Testing and deployment


The PRA expects all algorithms (including those provided by external vendors) and risk controls to be tested prior to deployment. Testing should assess their design and implementation.


The PRA expects a firm periodically to re-validate algorithms and risk controls. The reviews should be carried out at a frequency and with a level of rigour commensurate with the risks the firm could be exposed to if algorithms or risk controls are not operating as intended.


The PRA expects all relevant functions (including Front Office, Risk Management and Other Systems and Controls) to ensure that automated risk controls relevant to that function operate as intended. This involves authorising the design of tests and signing off the results of such tests to ensure the automated risk controls operate as intended.


Any variation of an algorithm (for example, regional variation) should be classified as a new algorithm and therefore subject to separate testing and approval. Minimum testing requirements should be clearly documented for all cases (new and variation of algorithms).


The PRA expects testing to be undertaken:
(a) by a competent team that was not involved in the development (including implementation) of the code; and
(b) with material differences between the test environment and the production environment being included in the testing documentation.


Prior to deployment, the PRA expects, at a minimum, a firm to assess:
(a) the latency8 of the algorithmic trading system. The algorithmic trading system is the infrastructure used for algorithmic trading, including infrastructure used to oversee and manage algorithmic trading, for example the firm’s risk management systems;
(b) the latency between different parts of the algorithmic trading system where there are dependencies. The firm should ensure that the latency does not adversely impact operations, including the intended operation of the risk controls; and
(c) system capacity, including the number of orders that can be processed per second, both under normal and severe but plausible market conditions. The firm should detail the contingency plan to be followed if system capacity appears likely to be exhausted under normal and severe but plausible market conditions.9


  • 8. Latency is the speed at which an action occurs following the issuing of an instruction. That is, the time it takes for an instruction to be sent from point A and received at point B and for B to then to start to act on the instruction.
  • 9. The head-room capacity, which is the capacity that is not utilised under normal market conditions, should be known to those involved in operating and overseeing algorithmic trading.

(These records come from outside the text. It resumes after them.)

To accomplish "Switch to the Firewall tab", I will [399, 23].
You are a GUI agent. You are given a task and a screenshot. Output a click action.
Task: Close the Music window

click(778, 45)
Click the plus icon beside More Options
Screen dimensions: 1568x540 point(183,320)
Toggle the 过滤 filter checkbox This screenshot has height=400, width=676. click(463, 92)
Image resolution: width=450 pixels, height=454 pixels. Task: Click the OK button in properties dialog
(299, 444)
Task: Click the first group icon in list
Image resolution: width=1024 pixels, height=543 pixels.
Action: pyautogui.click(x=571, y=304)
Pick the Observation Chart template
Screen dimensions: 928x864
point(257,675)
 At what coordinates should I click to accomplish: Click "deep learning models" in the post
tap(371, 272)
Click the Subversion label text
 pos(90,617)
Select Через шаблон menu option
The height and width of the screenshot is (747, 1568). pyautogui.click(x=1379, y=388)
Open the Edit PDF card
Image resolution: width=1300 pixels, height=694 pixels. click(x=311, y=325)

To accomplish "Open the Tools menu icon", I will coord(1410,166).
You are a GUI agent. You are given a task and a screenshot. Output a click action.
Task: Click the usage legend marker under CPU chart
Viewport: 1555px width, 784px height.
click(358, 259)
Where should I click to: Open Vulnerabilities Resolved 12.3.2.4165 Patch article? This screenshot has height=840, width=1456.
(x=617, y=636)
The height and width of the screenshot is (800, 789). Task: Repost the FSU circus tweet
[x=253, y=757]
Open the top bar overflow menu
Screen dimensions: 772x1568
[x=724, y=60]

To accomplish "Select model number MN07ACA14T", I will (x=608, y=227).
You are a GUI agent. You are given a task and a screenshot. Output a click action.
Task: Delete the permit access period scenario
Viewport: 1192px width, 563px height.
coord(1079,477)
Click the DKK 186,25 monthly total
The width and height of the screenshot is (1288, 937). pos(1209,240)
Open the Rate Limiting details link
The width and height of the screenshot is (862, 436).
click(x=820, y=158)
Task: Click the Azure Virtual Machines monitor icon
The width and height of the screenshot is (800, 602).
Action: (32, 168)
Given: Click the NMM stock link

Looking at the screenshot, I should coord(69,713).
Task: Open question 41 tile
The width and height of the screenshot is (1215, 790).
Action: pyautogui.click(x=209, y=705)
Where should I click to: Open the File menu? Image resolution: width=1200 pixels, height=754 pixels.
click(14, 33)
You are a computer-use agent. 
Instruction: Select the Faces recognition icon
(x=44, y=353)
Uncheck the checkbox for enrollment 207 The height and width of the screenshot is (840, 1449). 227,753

The PRA expects a firm, where it is connected to a trading venue, to assess the operational arrangements at the trading venue and determine whether actions should be taken to ensure that the algorithmic trading system operates as intended and, if necessary, what these actions should be.


The PRA expects a firm, where it is using infrastructure provided by an external vendor, to assess whether actions should be taken to ensure that the algorithmic trading system operates as intended and, if necessary, what these actions should be.


When deficiencies or errors are identified during the testing process, the firm should take remedial action. In particular, the use of the algorithm could be prohibited or limited via controls. The firm should have a process for managing identified issues that includes the tracking and documenting of outstanding issues to an auditable standard.